Authentication in HTTP Google Cloud Functions

12
votes

https://cloud.google.com/solutions/authentication-in-http-cloud-functions

The document suggest set up a Google Cloud Storage bucket. And then set up the service accounts' permission, "storage.buckets.get", to the bucket.

Then use this permission to authenticate access to the http Google Cloud Functions.

We are talking about authenticating the http cloud functions, but we are borrowing the permission from a Google Cloud Storage. It seems to me this is a hack solution.

If we can just set up permissions right at each Cloud Function through the Google Cloud Console, that will be great.

Are you guys using the authentication solution suggested by Google in the above document? Or you have better approaches?

To set up the ""storage.buckets.get", does it mean I grant the service account "Storage Object Viewer" permission?

enter image description here

2
google-cloud-platformgoogle-cloud-functions
"If we can just set up permissions right at each Cloud Function through the Google Cloud Console, that will be great" - that sounds like a feature request. You can send feature requests directly to the Firebase team hereRosário Pereira Fernandes

2 Answers

6
votes

The solution proposed in the link you brought here is indeed one of the ways. In fact, you can use any other Google Cloud Platform product (not only Storage buckets) to check the chosen account's permissions to it.
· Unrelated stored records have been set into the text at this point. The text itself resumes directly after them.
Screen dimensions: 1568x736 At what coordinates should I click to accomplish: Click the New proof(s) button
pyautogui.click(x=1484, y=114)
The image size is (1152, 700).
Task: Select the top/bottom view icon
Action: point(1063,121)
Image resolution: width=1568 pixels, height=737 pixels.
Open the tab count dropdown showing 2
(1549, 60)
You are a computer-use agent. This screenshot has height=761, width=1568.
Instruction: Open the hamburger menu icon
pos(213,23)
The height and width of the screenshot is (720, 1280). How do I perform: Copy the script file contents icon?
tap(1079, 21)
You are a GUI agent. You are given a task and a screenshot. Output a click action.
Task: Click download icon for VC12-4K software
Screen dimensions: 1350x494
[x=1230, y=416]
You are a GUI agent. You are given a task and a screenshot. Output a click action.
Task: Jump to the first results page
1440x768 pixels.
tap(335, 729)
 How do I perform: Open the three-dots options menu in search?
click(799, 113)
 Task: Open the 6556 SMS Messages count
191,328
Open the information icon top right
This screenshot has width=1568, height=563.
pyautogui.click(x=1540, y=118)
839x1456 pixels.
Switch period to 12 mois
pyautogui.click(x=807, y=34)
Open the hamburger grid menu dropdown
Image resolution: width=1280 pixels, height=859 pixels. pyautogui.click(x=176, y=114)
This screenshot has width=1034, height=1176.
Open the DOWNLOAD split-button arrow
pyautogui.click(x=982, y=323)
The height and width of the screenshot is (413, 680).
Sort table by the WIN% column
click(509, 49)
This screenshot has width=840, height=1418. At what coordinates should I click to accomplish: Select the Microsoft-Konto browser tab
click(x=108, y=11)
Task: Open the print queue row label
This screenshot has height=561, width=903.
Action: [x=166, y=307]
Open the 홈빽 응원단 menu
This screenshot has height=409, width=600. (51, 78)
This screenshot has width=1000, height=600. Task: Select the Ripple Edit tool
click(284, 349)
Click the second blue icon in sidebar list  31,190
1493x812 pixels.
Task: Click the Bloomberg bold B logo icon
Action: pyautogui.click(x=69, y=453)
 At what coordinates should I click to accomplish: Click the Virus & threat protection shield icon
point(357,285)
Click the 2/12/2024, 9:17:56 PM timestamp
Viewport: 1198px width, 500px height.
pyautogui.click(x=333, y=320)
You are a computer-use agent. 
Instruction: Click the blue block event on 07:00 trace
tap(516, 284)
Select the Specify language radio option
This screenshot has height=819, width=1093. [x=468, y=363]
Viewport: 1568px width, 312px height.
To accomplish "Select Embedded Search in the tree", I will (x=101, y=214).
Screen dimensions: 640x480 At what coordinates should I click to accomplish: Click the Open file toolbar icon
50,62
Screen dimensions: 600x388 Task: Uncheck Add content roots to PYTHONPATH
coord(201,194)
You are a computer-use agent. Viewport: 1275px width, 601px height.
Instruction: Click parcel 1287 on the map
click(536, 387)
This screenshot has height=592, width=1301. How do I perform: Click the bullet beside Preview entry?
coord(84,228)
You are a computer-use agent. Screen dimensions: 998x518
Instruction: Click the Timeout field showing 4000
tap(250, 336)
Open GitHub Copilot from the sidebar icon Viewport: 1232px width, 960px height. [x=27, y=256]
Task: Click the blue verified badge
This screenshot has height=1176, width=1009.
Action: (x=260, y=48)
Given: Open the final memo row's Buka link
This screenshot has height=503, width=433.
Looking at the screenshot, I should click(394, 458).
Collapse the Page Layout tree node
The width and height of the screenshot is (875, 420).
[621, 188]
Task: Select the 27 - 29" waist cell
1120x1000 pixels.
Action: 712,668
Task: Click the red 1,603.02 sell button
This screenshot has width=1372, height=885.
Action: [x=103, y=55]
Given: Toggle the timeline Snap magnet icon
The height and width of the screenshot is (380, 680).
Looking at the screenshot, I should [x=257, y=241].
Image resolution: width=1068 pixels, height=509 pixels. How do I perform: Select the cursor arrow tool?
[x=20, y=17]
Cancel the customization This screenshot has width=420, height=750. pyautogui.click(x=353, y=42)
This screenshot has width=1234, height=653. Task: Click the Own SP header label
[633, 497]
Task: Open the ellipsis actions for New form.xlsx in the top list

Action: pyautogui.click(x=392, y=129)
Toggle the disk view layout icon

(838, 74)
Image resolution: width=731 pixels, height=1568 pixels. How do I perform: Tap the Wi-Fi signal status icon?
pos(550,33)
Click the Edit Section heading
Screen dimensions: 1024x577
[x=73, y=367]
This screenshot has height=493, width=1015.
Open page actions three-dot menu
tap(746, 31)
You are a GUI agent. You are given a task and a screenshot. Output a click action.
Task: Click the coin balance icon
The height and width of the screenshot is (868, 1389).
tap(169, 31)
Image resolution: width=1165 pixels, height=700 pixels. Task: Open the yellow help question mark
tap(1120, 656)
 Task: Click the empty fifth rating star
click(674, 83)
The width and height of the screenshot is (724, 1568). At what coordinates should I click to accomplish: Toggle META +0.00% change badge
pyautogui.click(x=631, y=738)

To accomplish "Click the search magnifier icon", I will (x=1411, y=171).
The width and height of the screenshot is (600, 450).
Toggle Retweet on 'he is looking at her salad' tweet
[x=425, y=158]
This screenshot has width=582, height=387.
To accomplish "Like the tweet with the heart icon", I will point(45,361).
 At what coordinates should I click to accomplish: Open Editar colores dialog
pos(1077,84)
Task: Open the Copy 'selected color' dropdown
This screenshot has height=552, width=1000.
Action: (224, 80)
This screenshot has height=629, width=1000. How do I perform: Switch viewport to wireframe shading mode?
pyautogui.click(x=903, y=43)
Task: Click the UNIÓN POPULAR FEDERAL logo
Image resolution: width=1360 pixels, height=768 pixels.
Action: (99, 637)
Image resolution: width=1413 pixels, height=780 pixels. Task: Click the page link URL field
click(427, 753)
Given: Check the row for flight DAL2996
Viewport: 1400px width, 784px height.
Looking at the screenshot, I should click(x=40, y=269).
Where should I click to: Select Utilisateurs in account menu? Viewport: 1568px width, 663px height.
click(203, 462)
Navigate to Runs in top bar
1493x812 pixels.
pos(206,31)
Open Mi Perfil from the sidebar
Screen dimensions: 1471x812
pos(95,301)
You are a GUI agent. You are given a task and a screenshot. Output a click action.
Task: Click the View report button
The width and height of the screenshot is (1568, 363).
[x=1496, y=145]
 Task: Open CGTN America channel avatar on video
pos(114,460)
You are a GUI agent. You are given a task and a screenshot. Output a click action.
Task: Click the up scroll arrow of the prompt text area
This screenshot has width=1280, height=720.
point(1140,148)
An alternative that can work is:

  1. Prepare a Cloud Function that will have the authorized users' emails listed.
  2. Cloud Function retrieves the 'Authorization' header of the incoming HTTP request that contains the token generated for the account that made the request.
  3. The function calls the tokeninfo endpoint using the mentioned header to retrieve email of the account (from the JSON response body). The url returning the email will look like this:
url = "https://www.googleapis.com/oauth2/v1/tokeninfo?fields=email&access_token
    =" + token_from_the_request_header;
  1. Verifying that the returned email is in the list of authorized ones.
  2. ... if yes, executing the function's logic.
4
votes

For using Cloud Functions you need to put your modules in buckets. Granting the account ‘storage.buckets.get’ permission to the bucket, you grant authorization to the service account to trigger your HTTP Cloud Function; and similarly, you revoke authorization by removing ‘storage.buckets.get’ permission from another service account.

To set up the ‘storage.buckets.get’ permission you need to either select “Storage Admin” through the standard roles or ‘storage.legacyBucketReader'/’storage.legacyBucketWriter’ from legacy roles or even define a custom role with ‘storage.buckets.get’ permission.